### Written instruction:
Pull out each line of the records that contains the string "value", treating uppercase and lowercase letters as different.

### Information given:
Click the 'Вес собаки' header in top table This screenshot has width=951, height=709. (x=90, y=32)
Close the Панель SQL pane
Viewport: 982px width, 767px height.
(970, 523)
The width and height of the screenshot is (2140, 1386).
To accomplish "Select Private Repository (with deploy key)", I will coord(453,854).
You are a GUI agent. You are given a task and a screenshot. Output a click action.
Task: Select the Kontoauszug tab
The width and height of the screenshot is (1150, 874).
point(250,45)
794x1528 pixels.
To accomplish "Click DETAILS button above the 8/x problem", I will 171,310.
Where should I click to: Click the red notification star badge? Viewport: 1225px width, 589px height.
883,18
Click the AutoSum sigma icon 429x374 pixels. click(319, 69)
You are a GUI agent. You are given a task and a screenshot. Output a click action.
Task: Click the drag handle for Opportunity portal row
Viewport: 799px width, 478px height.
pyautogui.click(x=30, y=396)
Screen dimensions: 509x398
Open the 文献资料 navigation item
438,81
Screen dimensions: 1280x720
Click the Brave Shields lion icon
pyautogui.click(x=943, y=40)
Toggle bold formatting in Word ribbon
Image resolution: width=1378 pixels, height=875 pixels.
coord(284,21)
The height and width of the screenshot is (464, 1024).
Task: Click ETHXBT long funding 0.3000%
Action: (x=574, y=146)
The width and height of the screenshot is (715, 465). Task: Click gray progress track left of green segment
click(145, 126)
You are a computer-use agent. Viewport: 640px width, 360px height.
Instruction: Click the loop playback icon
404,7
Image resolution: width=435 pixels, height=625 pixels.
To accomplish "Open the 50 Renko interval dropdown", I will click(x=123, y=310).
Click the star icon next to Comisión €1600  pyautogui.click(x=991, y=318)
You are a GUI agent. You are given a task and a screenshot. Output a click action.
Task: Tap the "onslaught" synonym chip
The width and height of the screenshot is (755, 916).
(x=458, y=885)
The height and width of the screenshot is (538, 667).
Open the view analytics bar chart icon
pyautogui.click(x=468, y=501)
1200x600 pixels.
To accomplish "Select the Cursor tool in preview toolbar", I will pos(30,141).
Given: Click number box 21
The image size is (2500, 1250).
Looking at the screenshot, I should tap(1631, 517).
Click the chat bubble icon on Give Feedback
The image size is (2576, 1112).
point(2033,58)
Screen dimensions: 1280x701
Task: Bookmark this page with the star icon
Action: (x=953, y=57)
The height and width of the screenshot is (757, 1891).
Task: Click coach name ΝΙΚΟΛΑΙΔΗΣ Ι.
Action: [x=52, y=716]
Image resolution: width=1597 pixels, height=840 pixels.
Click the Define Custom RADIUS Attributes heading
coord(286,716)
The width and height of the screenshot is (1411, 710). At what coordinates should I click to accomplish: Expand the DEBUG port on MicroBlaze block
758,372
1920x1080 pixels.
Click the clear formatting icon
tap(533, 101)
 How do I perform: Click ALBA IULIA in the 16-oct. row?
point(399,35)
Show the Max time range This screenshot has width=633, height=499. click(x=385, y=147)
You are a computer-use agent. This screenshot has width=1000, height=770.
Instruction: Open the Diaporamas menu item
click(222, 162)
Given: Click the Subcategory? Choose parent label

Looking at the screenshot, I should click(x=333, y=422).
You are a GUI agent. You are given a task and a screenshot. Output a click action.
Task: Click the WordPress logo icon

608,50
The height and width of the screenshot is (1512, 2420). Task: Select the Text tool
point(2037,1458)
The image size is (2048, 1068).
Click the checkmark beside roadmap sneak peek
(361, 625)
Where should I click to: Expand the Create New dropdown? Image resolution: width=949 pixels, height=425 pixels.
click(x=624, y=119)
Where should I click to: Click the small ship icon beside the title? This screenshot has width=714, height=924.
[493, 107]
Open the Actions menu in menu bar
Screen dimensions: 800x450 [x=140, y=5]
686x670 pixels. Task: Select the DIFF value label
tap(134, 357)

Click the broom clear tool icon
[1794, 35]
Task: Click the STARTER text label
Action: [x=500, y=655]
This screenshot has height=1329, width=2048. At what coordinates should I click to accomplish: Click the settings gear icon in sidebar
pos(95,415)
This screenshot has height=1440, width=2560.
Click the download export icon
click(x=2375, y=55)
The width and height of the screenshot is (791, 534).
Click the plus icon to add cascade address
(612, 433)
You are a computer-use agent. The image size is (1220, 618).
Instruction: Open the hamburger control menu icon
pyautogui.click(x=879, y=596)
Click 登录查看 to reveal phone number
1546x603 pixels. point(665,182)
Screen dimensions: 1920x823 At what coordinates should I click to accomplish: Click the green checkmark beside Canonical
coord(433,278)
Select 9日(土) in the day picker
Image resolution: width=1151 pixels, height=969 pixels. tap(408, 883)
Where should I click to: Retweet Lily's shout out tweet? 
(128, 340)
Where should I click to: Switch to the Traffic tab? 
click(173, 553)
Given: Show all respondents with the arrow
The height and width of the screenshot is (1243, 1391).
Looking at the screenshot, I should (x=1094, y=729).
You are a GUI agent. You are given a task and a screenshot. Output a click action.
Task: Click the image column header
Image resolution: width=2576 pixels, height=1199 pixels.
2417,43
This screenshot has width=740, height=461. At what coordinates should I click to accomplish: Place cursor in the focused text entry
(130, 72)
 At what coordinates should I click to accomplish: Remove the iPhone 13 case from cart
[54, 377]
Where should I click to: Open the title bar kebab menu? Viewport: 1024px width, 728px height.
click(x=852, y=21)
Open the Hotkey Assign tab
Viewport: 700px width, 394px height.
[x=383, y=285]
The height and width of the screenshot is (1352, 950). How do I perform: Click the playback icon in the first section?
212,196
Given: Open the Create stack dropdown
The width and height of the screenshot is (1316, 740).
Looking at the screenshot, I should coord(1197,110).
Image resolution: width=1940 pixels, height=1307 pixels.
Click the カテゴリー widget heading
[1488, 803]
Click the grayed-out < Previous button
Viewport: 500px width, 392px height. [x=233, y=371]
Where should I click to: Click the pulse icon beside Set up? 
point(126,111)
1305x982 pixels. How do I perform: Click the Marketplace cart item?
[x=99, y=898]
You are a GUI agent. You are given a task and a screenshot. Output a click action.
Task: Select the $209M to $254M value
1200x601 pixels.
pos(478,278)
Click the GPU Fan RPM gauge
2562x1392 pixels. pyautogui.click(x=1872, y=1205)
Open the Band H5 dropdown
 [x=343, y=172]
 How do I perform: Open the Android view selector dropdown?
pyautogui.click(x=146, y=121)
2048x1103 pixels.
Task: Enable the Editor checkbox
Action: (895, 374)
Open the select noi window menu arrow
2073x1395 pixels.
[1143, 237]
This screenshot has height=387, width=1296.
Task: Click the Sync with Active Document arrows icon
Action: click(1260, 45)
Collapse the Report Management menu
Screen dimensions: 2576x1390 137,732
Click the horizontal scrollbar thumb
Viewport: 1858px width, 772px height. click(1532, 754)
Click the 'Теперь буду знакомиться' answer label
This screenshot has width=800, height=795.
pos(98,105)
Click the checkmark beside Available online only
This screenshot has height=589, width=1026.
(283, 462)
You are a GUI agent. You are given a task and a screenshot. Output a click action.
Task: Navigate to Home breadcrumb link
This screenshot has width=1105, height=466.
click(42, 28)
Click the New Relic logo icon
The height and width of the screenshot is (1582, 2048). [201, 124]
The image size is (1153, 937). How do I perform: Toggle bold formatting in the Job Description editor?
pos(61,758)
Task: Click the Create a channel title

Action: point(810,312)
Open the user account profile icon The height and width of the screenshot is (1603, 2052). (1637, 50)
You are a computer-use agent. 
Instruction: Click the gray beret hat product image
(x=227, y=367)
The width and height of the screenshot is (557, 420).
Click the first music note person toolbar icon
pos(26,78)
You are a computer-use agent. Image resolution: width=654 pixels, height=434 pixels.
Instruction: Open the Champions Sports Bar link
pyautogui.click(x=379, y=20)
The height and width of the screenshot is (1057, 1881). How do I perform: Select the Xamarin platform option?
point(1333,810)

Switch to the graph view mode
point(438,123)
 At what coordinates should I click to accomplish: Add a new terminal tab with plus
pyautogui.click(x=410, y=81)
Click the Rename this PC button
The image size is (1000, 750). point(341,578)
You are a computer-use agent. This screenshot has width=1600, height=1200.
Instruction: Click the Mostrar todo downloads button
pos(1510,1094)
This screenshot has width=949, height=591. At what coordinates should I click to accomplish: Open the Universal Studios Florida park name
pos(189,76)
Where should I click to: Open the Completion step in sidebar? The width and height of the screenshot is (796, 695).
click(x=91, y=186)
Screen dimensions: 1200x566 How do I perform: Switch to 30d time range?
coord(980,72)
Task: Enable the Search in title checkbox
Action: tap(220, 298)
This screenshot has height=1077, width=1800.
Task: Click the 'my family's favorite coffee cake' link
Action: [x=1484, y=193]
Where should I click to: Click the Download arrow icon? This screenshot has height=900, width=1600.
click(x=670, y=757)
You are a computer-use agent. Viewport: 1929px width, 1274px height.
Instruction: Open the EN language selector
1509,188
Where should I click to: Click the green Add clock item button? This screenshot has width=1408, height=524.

### Task output:
686x670 pixels. Task: Select the DIFF value label
Task: Select the $209M to $254M value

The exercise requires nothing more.